41. South Dakota
> Location quotient of ancestry: 10.6
> Most unique ancestry: Norwegian
> Percentage of state residents identifying as Norwegian: 11.5%
> Share of U.S. Norwegian population living in state: 2.9%
More than one in 10 South Dakota residents identify as Norwegian. Norwegians began to immigrate heavily to the state in the 1860s, after the Dakota War displaced the state’s American Indian population and opened the land to other settlers. Subsequent waves of Norwegians crossed the Atlantic into America during the 19th century and settled throughout the Great Plains states. Other states with large concentrations of Norwegian Americans today are North Dakota, Minnesota, Montana, and Wisconsin.
> Location quotient of ancestry: 12.2
> Most unique ancestry: Kurdish
> Percentage of state residents identifying as Kurdish: 0.1%
> Share of U.S. Kurdish population living in state: 23.3%
While just 0.1% of Tennessee’s population identifies as Kurdish, this percentage is more than 12 times greater than the national proportion. Kurdistani Americans, 23.3% of which live in the state, appear to be far more concentrated in the state’s capital. Nashville has earned the nickname Little Kurdistan.
> Location quotient of ancestry: 9.2
> Most unique ancestry: Texas
> Percentage of state residents identifying as Texas: 0.1%
> Share of U.S. Texas population living in state: 78.8%
Around 42,500 identify as Texan. Of this demographic, nearly 79% live in Texas — the only state in the country where people so strongly identifying with the state they currently live outweigh every other claim to ancestry. Those in the state with Mexican ancestry made up the next most-unique group, with 32.1% of Texas residents identifying as Mexican Americans, more than three times the national concentration.
> Location quotient of ancestry: 37.0
> Most unique ancestry: Tongan
> Percentage of state residents identifying as Tongan: 0.5%
> Share of U.S. Tongan population living in state: 33.5%
While fewer than 40,000 U.S. citizens identify as Tongan, about 13,200 of them — more than one-third — live in Utah. Tongans first came to America from the Oceanian country of Tonga in the 1960s after converting to Mormonism. They settled in Utah due to the Latter Day Saints church’s strong presence in the state. In addition, many Tongans came to America first by way of California or Hawaii, ultimately settling in Utah because of its relatively low cost of living. Today, Utah is also home to high concentrations of residents with Danish, Icelandic, and Samoan ancestry.

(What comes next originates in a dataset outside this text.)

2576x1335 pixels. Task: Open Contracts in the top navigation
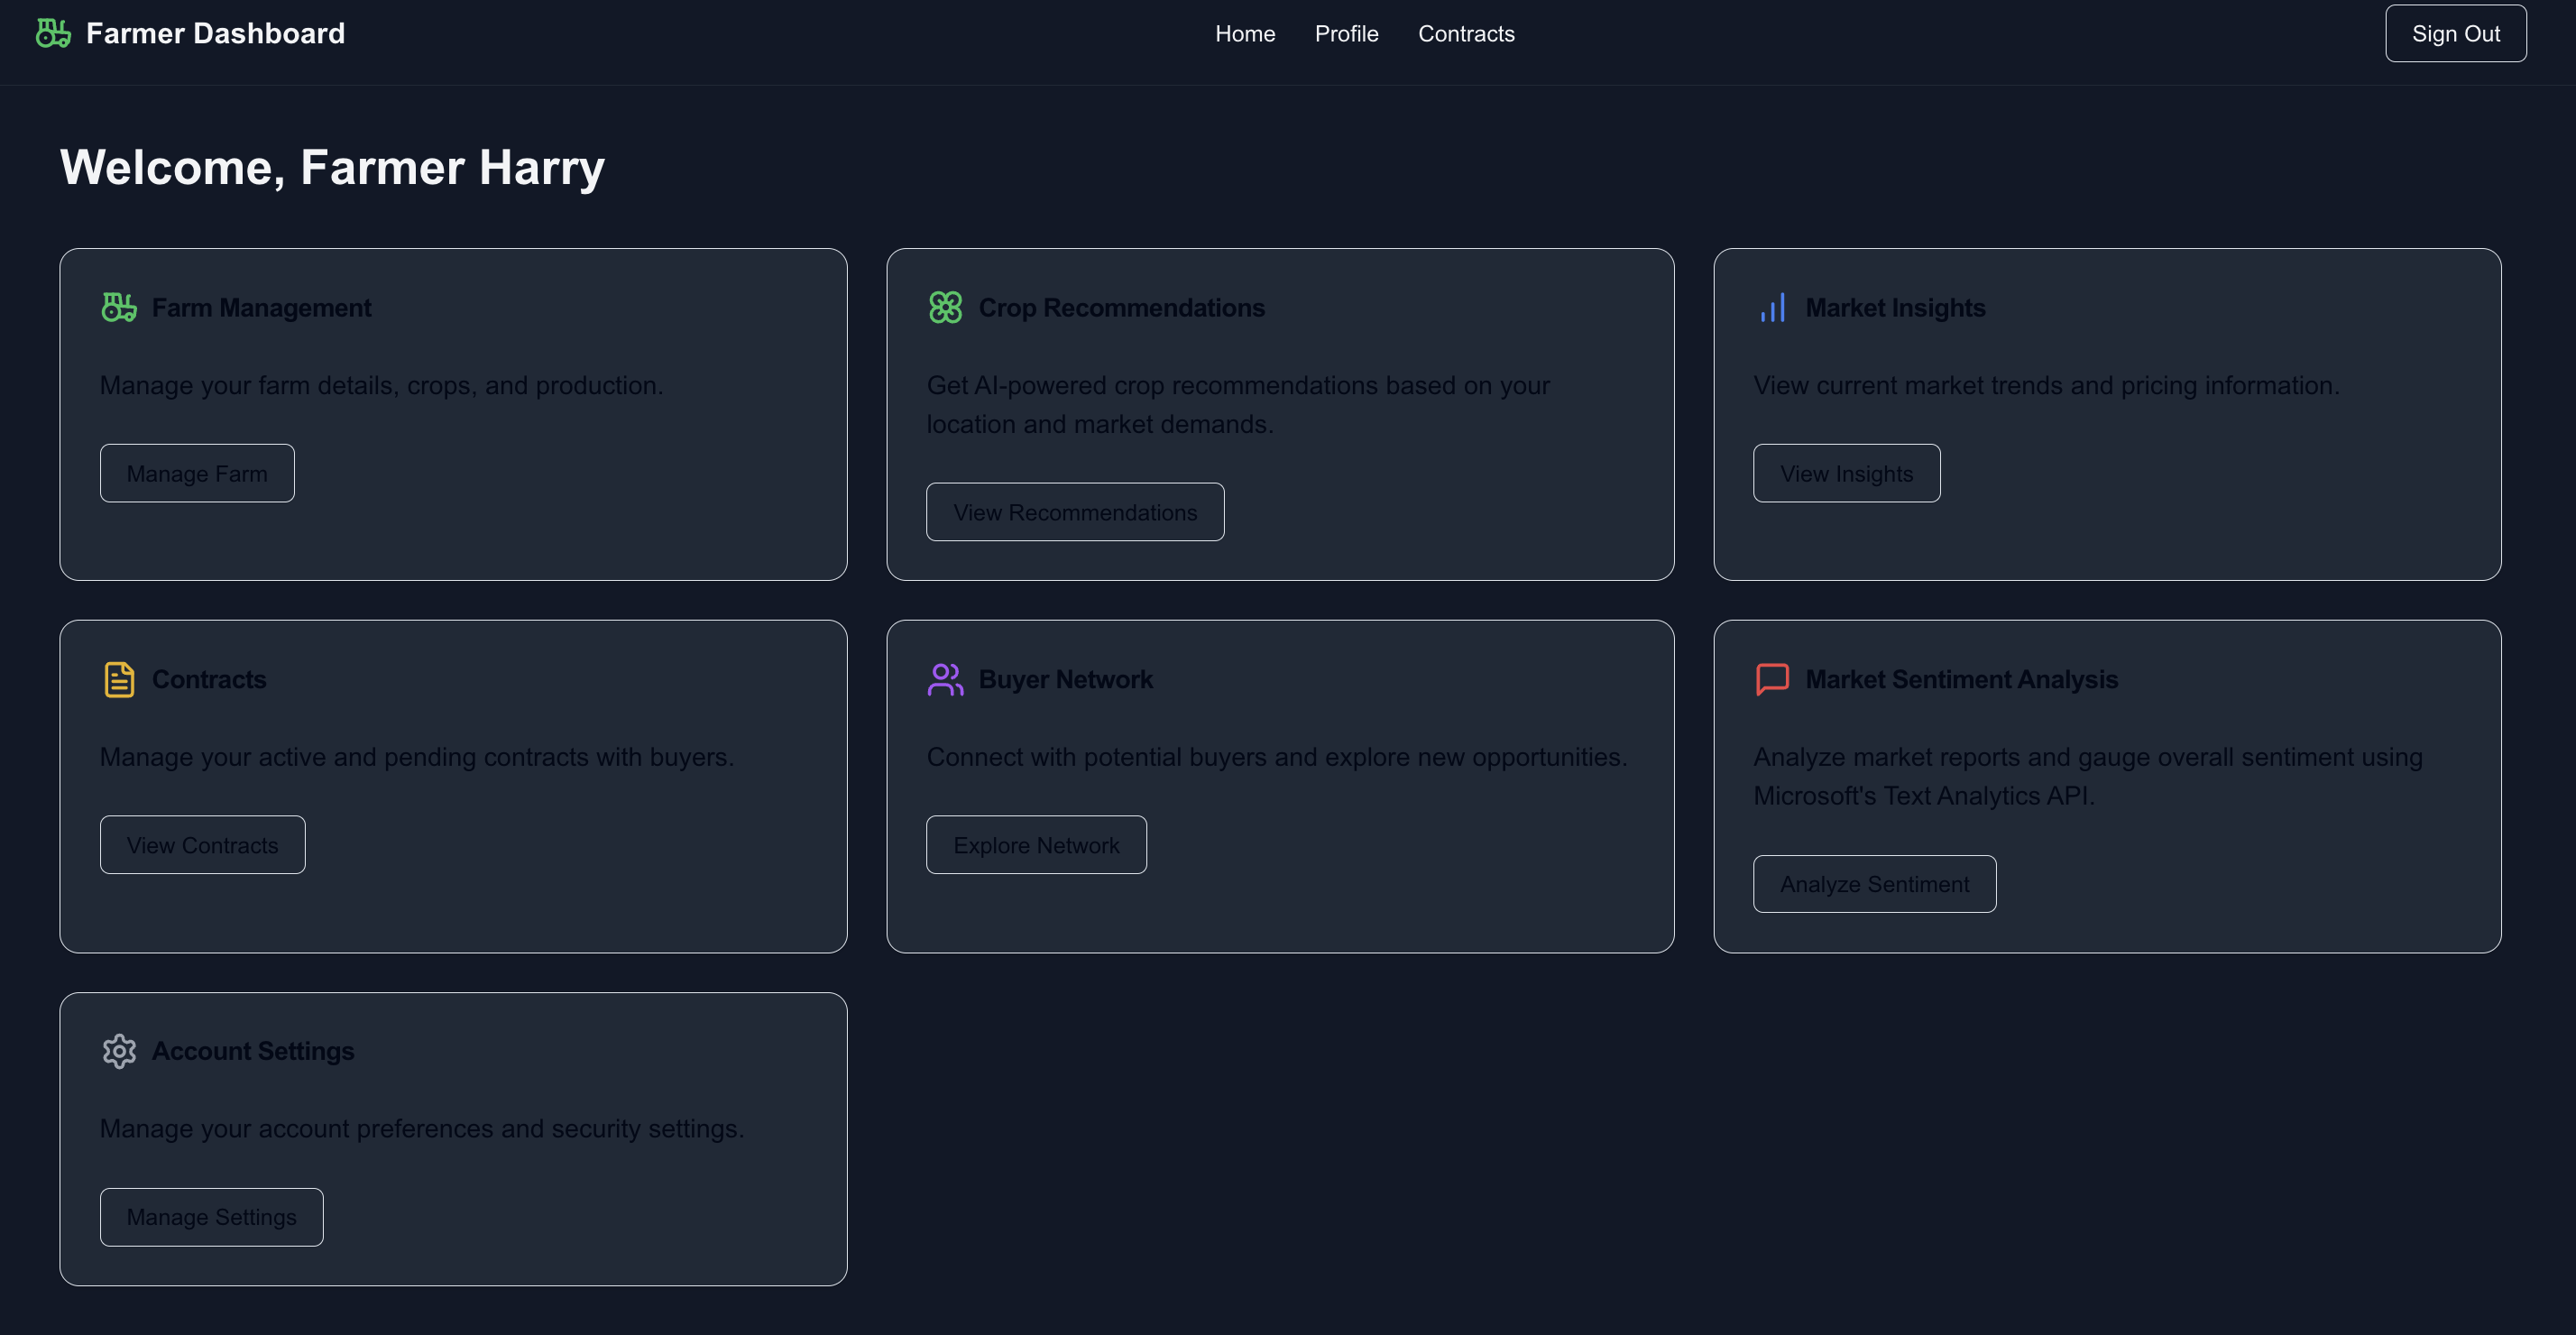click(x=1466, y=34)
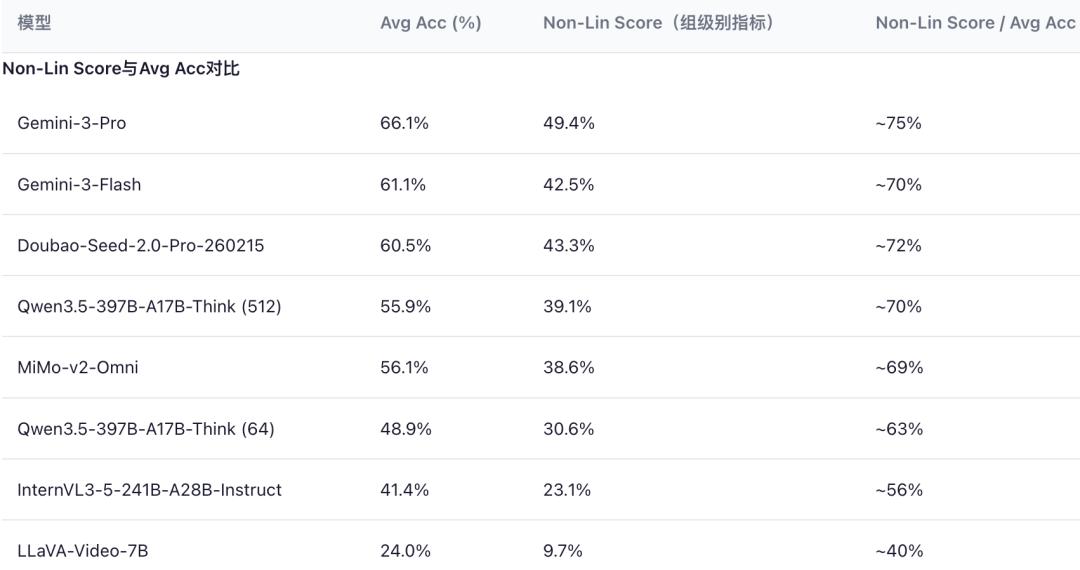The image size is (1080, 570).
Task: Select the MiMo-v2-Omni model name cell
Action: coord(78,368)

> Location quotient of ancestry: 14.8
> Most unique ancestry: French Canadian
> Percentage of state residents identifying as French Canadian: 8.3%
> Share of U.S. French Canadian population living in state: 2.9%
The percentage of Vermonters who identify as French Canadian — 8.3% — is nearly 15 times greater than the proportion of Americans who claim such roots. To this day, a large portion of Canada, particularly the province of Quebec, which borders Vermont, is home to people who speak French as their first language. A separatist movement that has advocated for Quebecois independence over the past century may strengthen the nationalist ties between the French Canadian diaspora.